Stored data entries
>>>>>

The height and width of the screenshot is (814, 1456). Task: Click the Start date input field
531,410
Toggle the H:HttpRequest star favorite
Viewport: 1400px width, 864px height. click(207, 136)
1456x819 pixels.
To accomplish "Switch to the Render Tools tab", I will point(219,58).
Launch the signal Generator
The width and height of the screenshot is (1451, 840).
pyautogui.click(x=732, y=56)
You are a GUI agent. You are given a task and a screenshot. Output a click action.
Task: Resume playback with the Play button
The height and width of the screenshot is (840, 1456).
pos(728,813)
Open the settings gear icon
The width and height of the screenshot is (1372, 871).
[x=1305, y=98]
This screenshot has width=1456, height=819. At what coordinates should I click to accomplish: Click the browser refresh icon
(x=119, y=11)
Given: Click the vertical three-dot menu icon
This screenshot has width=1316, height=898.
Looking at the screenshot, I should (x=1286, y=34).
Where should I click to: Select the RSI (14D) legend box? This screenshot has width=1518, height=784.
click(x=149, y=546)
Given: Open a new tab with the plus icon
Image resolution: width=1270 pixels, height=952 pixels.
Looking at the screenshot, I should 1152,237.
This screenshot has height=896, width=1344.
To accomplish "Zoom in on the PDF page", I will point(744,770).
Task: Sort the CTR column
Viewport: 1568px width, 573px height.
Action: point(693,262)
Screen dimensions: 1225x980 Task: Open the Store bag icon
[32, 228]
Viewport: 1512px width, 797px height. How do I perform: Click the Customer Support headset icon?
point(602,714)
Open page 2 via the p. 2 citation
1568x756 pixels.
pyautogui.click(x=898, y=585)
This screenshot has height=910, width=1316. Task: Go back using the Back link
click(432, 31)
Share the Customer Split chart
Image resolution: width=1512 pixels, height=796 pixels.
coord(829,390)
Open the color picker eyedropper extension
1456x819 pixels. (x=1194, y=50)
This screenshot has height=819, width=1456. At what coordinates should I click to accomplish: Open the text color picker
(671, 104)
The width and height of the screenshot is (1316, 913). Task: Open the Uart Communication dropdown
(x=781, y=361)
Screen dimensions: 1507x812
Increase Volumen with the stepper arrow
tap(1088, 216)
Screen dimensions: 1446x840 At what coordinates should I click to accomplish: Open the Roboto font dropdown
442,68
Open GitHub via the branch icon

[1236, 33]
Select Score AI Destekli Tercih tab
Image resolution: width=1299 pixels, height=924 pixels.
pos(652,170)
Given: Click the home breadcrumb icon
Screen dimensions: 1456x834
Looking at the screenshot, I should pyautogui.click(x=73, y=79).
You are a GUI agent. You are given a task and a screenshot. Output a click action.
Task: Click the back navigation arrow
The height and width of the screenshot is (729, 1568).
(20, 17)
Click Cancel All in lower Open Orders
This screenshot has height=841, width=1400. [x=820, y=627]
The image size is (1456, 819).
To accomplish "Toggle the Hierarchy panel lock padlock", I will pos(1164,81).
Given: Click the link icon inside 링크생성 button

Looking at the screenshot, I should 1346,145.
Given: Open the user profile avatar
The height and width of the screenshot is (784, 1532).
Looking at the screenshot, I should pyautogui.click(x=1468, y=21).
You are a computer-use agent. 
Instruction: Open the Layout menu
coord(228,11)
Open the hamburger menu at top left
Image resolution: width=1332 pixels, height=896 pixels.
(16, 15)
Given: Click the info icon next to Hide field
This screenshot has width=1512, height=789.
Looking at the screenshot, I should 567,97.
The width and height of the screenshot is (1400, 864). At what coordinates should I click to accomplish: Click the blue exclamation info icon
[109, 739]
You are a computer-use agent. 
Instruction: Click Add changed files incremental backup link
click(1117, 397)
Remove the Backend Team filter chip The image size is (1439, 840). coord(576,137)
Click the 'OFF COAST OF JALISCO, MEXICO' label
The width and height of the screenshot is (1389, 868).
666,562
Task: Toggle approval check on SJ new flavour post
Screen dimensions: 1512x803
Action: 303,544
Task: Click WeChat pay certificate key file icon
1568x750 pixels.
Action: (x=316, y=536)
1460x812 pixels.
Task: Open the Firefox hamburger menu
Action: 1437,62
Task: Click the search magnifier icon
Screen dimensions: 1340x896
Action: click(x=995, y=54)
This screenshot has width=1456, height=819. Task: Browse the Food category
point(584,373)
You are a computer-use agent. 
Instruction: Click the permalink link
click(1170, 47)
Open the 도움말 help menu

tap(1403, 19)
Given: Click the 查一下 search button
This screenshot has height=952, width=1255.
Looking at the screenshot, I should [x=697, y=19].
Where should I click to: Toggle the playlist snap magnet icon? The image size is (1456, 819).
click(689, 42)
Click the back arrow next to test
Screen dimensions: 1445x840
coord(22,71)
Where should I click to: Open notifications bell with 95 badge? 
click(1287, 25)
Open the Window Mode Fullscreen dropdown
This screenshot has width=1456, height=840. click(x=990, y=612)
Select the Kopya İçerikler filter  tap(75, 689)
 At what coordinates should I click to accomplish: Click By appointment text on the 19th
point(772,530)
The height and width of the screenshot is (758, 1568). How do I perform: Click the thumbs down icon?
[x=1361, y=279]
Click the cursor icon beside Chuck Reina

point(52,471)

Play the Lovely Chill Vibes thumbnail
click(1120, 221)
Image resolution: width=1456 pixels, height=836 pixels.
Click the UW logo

<<<<<

Your task is to set down exactly the lines from the line containing "Play the Lovely Chill Vibes thumbnail" to the end of the data above, including both ends.

SOLUTION FOR THIS PROBLEM:
Play the Lovely Chill Vibes thumbnail
click(1120, 221)
Image resolution: width=1456 pixels, height=836 pixels.
Click the UW logo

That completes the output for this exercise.